**WHAT TO WORK ON**. Each record below needs to be written out exactly as it reads.

[Stored data entries]
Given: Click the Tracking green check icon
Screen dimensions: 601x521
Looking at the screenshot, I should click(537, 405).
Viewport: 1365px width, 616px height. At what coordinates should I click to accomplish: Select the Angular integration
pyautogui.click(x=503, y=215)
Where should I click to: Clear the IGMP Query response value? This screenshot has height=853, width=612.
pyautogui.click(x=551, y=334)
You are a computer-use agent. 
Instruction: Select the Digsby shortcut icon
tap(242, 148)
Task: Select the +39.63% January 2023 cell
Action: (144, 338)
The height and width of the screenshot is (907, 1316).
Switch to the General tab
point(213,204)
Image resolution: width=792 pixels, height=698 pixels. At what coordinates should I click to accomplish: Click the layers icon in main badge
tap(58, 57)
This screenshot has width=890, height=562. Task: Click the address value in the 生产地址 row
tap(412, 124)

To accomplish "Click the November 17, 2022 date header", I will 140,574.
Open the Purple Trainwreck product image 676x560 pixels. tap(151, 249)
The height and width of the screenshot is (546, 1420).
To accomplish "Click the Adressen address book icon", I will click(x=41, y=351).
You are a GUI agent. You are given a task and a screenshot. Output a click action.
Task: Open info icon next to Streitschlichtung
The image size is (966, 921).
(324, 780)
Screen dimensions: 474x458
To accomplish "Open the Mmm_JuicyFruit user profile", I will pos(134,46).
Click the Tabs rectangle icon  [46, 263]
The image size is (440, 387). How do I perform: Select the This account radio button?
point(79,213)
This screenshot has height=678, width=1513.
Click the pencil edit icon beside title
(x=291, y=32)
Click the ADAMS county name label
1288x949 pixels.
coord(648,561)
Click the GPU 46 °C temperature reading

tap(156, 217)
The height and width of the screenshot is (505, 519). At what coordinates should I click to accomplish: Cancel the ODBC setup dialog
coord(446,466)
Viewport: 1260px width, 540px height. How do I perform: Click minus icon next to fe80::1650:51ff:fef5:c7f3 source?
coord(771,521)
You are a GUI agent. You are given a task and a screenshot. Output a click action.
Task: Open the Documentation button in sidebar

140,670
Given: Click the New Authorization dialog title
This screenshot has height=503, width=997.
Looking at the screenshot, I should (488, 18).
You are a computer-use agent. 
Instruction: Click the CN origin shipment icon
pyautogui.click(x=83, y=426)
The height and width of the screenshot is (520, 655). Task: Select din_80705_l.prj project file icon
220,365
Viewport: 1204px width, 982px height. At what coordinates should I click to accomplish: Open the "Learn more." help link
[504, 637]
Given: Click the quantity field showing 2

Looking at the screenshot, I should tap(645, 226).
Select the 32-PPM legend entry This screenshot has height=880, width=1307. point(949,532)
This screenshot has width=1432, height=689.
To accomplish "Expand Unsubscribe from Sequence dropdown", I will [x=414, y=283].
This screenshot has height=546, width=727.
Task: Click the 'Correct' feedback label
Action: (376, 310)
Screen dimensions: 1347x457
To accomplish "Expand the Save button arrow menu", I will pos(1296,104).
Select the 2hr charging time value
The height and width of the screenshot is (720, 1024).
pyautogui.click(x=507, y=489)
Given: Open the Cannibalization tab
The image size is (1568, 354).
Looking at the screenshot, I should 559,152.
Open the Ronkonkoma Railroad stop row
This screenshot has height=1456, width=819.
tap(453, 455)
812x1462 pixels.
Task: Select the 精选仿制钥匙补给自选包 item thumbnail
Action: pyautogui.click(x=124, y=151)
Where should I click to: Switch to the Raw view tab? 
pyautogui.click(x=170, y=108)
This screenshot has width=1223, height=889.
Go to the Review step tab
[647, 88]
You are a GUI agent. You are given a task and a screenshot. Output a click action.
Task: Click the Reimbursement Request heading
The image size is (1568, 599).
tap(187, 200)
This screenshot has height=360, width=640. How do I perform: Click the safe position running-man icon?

**SOLUTION TO THIS EXERCISE**.
Given: Click the Tracking green check icon
Screen dimensions: 601x521
Looking at the screenshot, I should click(537, 405).
Viewport: 1365px width, 616px height. At what coordinates should I click to accomplish: Select the Angular integration
pyautogui.click(x=503, y=215)
Where should I click to: Clear the IGMP Query response value? This screenshot has height=853, width=612.
pyautogui.click(x=551, y=334)
You are a computer-use agent. 
Instruction: Select the Digsby shortcut icon
tap(242, 148)
Task: Select the +39.63% January 2023 cell
Action: (144, 338)
The height and width of the screenshot is (907, 1316).
Switch to the General tab
point(213,204)
Image resolution: width=792 pixels, height=698 pixels. At what coordinates should I click to accomplish: Click the layers icon in main badge
tap(58, 57)
This screenshot has width=890, height=562. Task: Click the address value in the 生产地址 row
tap(412, 124)

To accomplish "Click the November 17, 2022 date header", I will 140,574.
Open the Purple Trainwreck product image 676x560 pixels. tap(151, 249)
The height and width of the screenshot is (546, 1420).
To accomplish "Click the Adressen address book icon", I will click(x=41, y=351).
You are a GUI agent. You are given a task and a screenshot. Output a click action.
Task: Open info icon next to Streitschlichtung
The image size is (966, 921).
(324, 780)
Screen dimensions: 474x458
To accomplish "Open the Mmm_JuicyFruit user profile", I will pos(134,46).
Click the Tabs rectangle icon  [46, 263]
The image size is (440, 387). How do I perform: Select the This account radio button?
point(79,213)
This screenshot has height=678, width=1513.
Click the pencil edit icon beside title
(x=291, y=32)
Click the ADAMS county name label
1288x949 pixels.
coord(648,561)
Click the GPU 46 °C temperature reading

tap(156, 217)
The height and width of the screenshot is (505, 519). At what coordinates should I click to accomplish: Cancel the ODBC setup dialog
coord(446,466)
Viewport: 1260px width, 540px height. How do I perform: Click minus icon next to fe80::1650:51ff:fef5:c7f3 source?
coord(771,521)
You are a GUI agent. You are given a task and a screenshot. Output a click action.
Task: Open the Documentation button in sidebar

140,670
Given: Click the New Authorization dialog title
This screenshot has height=503, width=997.
Looking at the screenshot, I should (488, 18).
You are a computer-use agent. 
Instruction: Click the CN origin shipment icon
pyautogui.click(x=83, y=426)
The height and width of the screenshot is (520, 655). Task: Select din_80705_l.prj project file icon
220,365
Viewport: 1204px width, 982px height. At what coordinates should I click to accomplish: Open the "Learn more." help link
[504, 637]
Given: Click the quantity field showing 2

Looking at the screenshot, I should tap(645, 226).
Select the 32-PPM legend entry This screenshot has height=880, width=1307. point(949,532)
This screenshot has width=1432, height=689.
To accomplish "Expand Unsubscribe from Sequence dropdown", I will [x=414, y=283].
This screenshot has height=546, width=727.
Task: Click the 'Correct' feedback label
Action: (376, 310)
Screen dimensions: 1347x457
To accomplish "Expand the Save button arrow menu", I will pos(1296,104).
Select the 2hr charging time value
The height and width of the screenshot is (720, 1024).
pyautogui.click(x=507, y=489)
Given: Open the Cannibalization tab
The image size is (1568, 354).
Looking at the screenshot, I should 559,152.
Open the Ronkonkoma Railroad stop row
This screenshot has height=1456, width=819.
tap(453, 455)
812x1462 pixels.
Task: Select the 精选仿制钥匙补给自选包 item thumbnail
Action: pyautogui.click(x=124, y=151)
Where should I click to: Switch to the Raw view tab? 
pyautogui.click(x=170, y=108)
This screenshot has width=1223, height=889.
Go to the Review step tab
[647, 88]
You are a GUI agent. You are given a task and a screenshot. Output a click action.
Task: Click the Reimbursement Request heading
The image size is (1568, 599).
tap(187, 200)
This screenshot has height=360, width=640. How do I perform: Click the safe position running-man icon?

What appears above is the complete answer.